Ah ! monsieur, nous parlons de 1848, voilà une triste époque pour notre maison !! Au lieu de nous venir voir, les bourgeois restaient enfermés et mouraient de peur chez eux ! C’est alors que mon gendre m’a dit : « Mettons une seconde corde à notre arc. » Et aussitôt, tous les jours, par la pluie, le vent et la neige, il a eu le courage d’aller tout dans le haut du faubourg Saint-Jacques prendre des leçons de cathéterisme. Probablement avait-il des dispositions naturelles, car j’entends la légèreté de sa main portée aux nues par ses clients, qui viennent chaque soir lui demander de leur assurer la tranquillité de la nuit ; il y a même un vieux monsieur qui lui répète toujours « Gaétan, quand j’ai affaire à vous, je crois boire du bordeaux de la comète. »

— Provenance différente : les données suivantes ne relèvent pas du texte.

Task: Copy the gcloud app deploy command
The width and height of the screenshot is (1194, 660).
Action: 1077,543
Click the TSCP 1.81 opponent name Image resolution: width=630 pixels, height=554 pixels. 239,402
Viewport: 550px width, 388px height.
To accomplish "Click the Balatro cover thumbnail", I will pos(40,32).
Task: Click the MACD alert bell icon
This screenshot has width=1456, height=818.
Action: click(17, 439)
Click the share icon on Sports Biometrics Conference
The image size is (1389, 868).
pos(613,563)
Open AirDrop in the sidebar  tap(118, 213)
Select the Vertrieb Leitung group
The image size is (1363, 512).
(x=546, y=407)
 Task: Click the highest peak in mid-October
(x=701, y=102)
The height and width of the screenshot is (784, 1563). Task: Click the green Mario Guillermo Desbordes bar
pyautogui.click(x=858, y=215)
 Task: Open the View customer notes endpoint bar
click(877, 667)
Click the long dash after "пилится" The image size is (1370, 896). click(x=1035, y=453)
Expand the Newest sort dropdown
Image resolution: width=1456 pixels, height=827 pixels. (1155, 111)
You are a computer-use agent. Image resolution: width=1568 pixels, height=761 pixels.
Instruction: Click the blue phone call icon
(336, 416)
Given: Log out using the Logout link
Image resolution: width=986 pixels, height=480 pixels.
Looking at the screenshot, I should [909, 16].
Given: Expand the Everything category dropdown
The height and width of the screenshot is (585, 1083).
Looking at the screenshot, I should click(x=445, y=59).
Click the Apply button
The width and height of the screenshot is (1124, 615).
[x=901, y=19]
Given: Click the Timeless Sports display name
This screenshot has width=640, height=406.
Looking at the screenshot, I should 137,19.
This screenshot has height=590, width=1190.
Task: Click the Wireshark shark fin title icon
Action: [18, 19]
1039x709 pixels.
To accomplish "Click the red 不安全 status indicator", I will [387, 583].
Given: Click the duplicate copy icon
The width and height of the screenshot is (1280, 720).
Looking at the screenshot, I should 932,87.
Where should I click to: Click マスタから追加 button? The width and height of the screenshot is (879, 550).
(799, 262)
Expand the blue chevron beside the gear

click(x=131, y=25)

Oui, monsieur, c’est un garçon extraordinaire dont j’ai apprécié toute la valeur quand j’ai cru le perdre au choléra de 1856. — Pour répondre au besoin du moment… (une troisième corde encore à son arc !)… il avait annexé les divertissements à l’eau de riz. — Par malheur, autant il est industrieux, de même il est économe ; le cœur lui saignant de voir jeter tout ce riz crevé, il en fit sa nourriture exclusive. Vous connaissez l’effet de cette céréale ? De sorte que mon pauvre gendre…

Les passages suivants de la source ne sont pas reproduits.